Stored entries
★ ★ ★

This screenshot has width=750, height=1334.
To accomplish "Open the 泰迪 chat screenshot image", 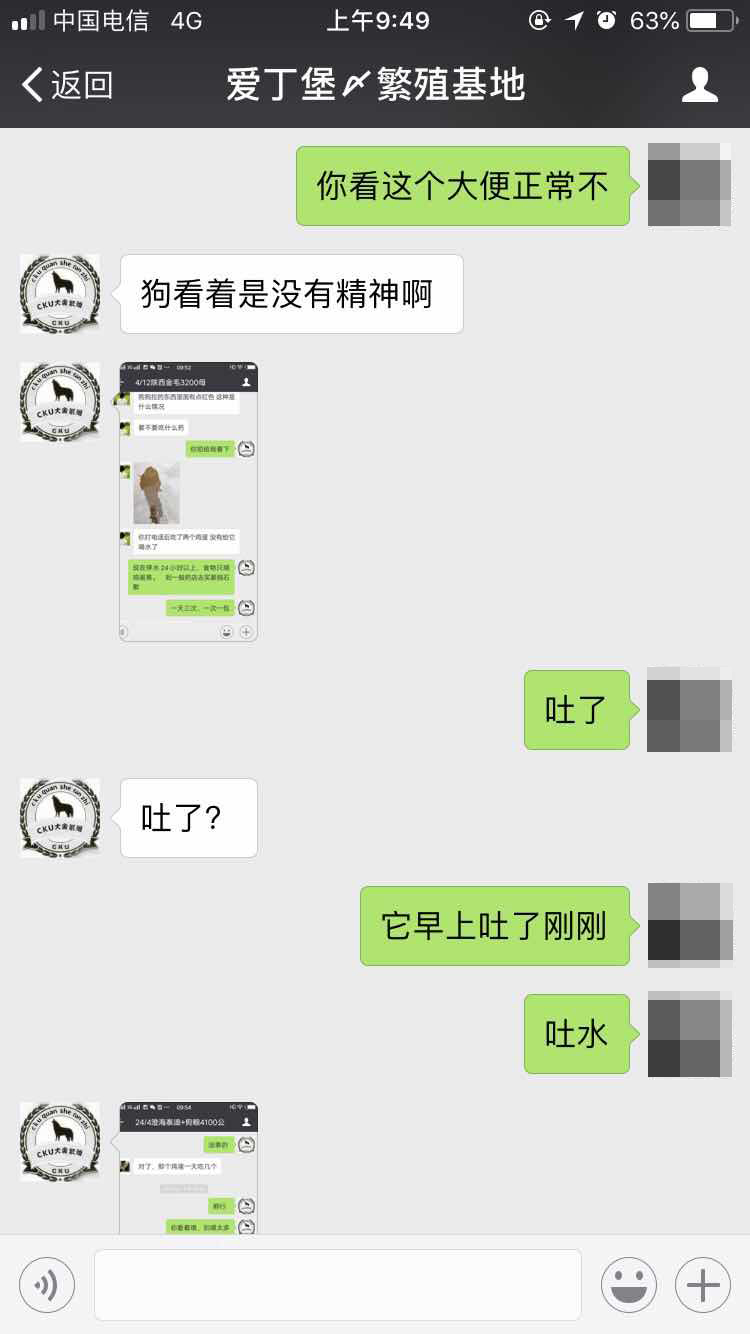I will pos(188,1167).
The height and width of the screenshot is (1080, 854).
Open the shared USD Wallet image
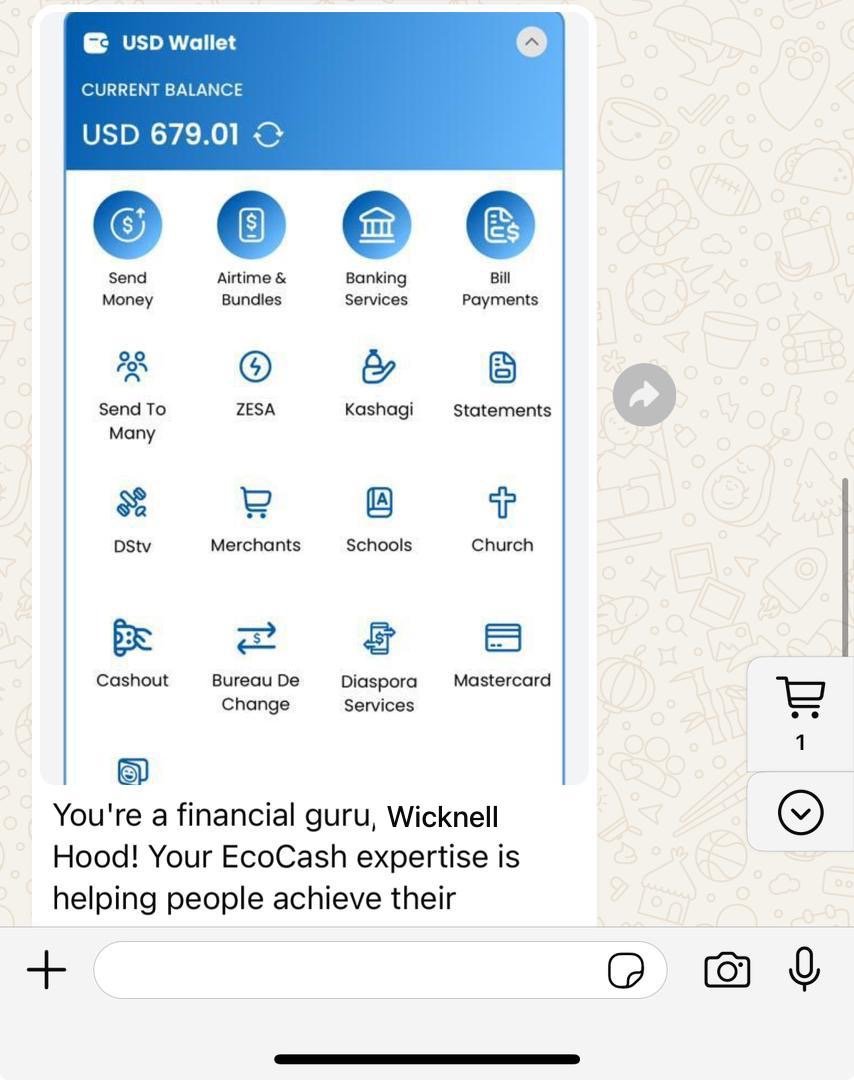coord(314,400)
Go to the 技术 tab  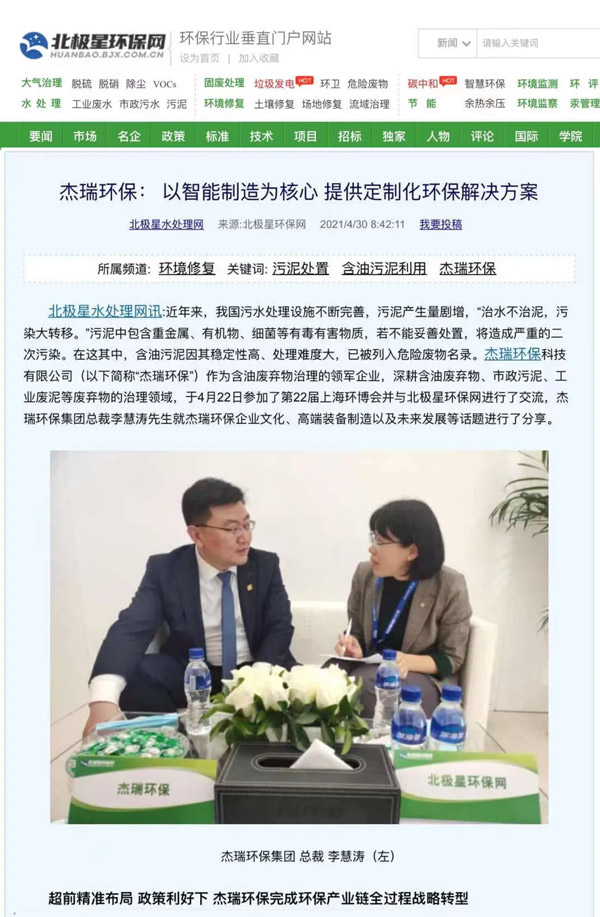click(x=262, y=136)
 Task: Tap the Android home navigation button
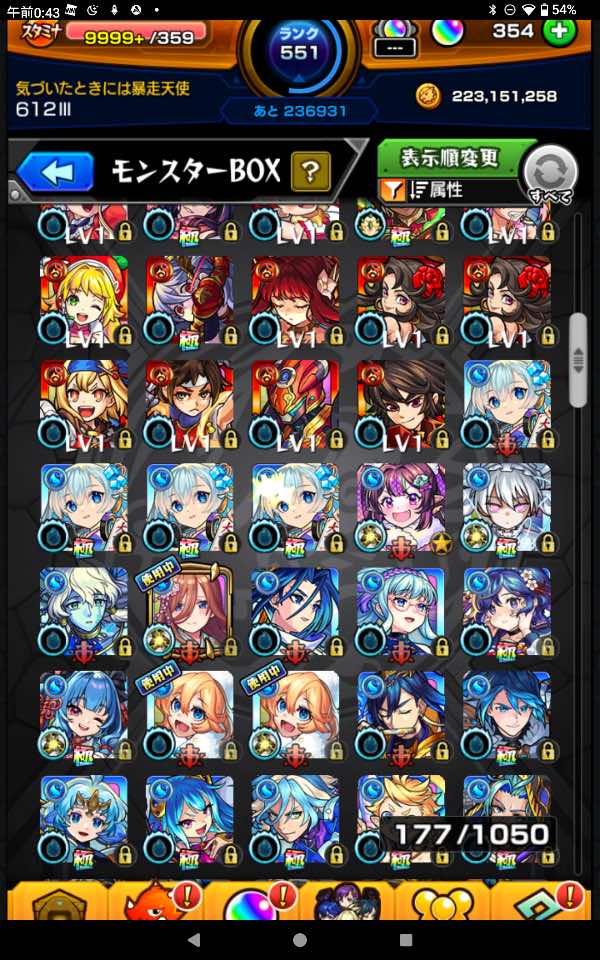pos(300,939)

★ ★ ★

__What is asked__. Extract every line of the material above that contains the word "width", treating uppercase and lowercase as distinct.

__Solution__.
This screenshot has width=750, height=1334.
The height and width of the screenshot is (1080, 854).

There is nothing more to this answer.